Do sanktuarium przyjechało około 1500 dzieci z różnych regionów kraju. Najwięcej do pokonania mieli młodzi gdańszczanie. Przyjechały też grupy z Krakowa, Nowego Sącza, Majdanu Królewskiego, Ładnej, Korzennej, Brzeska, Cieniawy. Przez trzy dni będą się wspólnie modlili, rozważali, słuchali świadectw wiary. Wszystko jest tak pomyślane, by nikogo nie znudzić ani nie zniechęcić. Dba o to przede wszystkim zespół ADHD. Tańczą, śpiewają, zachęcają do tego innych. Przecież już św. Augustyn powiedział, że kto śpiewa, dwa razy się modli.
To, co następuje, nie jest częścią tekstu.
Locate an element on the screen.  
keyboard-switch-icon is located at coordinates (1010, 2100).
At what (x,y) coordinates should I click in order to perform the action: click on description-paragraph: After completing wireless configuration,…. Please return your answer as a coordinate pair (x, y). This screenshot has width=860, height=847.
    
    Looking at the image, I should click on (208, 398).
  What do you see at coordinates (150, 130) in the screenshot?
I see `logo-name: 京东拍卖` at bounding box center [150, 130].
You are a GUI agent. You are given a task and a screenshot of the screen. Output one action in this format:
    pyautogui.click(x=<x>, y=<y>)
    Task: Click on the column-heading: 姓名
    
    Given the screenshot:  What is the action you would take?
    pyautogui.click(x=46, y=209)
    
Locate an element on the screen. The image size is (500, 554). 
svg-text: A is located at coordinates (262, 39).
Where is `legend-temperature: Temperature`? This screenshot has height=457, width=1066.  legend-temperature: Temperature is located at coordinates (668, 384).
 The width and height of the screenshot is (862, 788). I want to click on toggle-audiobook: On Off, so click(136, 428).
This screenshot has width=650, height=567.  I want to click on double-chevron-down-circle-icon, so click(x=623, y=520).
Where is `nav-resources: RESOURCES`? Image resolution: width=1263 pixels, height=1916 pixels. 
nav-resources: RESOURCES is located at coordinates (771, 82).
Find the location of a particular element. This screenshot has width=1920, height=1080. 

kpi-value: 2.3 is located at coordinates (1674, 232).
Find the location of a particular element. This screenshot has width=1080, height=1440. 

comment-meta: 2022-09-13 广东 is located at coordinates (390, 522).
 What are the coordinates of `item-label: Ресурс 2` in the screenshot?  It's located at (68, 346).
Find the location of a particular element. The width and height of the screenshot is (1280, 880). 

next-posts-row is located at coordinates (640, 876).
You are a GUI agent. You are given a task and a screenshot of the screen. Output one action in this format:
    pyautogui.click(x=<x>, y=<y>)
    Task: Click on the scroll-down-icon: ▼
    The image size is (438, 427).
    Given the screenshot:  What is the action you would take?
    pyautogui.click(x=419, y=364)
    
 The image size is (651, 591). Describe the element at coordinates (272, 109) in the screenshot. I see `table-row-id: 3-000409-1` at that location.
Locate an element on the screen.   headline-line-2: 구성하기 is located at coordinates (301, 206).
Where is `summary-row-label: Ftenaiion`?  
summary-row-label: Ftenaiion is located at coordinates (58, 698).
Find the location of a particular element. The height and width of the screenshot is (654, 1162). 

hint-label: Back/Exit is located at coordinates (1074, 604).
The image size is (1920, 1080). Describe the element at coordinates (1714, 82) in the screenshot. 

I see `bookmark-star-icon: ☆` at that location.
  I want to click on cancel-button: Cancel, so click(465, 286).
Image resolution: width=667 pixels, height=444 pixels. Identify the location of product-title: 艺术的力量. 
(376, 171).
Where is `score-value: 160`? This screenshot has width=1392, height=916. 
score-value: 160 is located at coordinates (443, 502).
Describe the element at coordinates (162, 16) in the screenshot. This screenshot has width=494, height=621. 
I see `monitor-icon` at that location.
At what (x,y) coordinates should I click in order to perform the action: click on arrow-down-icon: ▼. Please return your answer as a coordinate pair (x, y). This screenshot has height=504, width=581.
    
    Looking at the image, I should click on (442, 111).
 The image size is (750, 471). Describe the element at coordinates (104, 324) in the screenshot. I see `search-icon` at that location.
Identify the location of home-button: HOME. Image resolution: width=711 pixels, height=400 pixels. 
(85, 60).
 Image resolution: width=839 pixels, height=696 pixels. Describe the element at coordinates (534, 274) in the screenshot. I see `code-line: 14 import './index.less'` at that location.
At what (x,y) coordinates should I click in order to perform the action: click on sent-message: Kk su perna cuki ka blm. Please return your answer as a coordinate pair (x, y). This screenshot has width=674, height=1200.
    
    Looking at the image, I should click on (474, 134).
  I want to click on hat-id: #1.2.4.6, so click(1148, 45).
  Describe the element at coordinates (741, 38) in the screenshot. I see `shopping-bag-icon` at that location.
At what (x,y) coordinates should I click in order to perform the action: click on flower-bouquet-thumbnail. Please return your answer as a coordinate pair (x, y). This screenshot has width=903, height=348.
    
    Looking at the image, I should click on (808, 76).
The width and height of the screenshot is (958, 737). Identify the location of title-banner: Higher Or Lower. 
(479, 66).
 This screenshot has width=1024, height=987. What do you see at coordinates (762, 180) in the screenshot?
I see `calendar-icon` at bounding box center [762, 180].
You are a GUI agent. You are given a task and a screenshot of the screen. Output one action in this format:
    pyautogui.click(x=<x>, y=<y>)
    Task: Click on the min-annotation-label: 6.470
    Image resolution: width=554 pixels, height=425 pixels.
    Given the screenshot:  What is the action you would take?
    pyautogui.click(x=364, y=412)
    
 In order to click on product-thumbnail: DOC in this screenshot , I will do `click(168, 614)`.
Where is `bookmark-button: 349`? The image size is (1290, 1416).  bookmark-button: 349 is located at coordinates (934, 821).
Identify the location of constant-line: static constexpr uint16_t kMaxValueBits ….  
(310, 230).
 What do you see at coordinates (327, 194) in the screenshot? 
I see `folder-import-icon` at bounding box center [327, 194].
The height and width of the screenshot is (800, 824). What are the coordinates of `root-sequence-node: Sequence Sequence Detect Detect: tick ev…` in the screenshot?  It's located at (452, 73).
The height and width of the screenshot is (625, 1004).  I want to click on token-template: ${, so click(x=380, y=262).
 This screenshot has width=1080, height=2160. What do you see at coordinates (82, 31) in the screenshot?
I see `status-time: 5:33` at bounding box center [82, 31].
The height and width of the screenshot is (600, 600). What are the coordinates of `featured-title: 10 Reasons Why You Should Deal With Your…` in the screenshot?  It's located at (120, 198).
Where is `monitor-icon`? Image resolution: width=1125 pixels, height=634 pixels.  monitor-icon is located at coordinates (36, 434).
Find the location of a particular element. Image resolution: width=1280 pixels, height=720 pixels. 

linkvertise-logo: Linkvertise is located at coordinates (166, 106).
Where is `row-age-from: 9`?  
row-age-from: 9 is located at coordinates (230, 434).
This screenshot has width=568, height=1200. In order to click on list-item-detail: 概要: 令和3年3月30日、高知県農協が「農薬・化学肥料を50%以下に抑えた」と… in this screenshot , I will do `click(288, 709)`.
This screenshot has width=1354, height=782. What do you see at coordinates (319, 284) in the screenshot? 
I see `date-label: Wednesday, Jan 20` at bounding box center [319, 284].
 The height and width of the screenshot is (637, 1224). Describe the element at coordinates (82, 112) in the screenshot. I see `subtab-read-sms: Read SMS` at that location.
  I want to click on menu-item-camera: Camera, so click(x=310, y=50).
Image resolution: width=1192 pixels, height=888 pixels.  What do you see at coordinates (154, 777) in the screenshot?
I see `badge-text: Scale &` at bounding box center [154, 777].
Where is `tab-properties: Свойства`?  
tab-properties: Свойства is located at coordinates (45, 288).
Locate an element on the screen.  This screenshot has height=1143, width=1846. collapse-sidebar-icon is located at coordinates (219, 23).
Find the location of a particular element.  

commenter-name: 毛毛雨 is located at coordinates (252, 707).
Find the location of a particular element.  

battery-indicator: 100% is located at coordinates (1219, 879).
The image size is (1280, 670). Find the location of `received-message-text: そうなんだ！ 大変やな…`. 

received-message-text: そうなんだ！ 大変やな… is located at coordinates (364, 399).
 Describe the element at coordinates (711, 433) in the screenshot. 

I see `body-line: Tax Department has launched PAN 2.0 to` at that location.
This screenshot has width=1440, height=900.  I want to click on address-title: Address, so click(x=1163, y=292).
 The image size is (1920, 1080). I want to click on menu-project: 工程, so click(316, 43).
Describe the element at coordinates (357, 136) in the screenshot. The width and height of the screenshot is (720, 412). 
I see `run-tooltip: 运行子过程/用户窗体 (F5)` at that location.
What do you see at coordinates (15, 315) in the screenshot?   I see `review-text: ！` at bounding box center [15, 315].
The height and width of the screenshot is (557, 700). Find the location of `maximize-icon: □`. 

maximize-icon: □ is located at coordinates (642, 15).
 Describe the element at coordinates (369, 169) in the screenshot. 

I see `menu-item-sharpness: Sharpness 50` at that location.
W tym roku spotkania przebiegają pod hasłem „Rodzina w moim zasięgu”.
To takie nawiązanie do dość powszechnego widoku całych rodzin, które niby siedzą przy jednym stole podczas obiadu, ale każde zapatrzone jest w ekran telefonu, który powoli zaczyna wypierać rozmowę, spotkanie, nawiązywanie relacji.
- Chcemy uświadomić młodym ludziom, że rodzina wymaga czegoś więcej, że to znacznie poważniejsze połączenie - wyjaśnia ks. Roman Gierek, proboszcz parafii w Kobylance.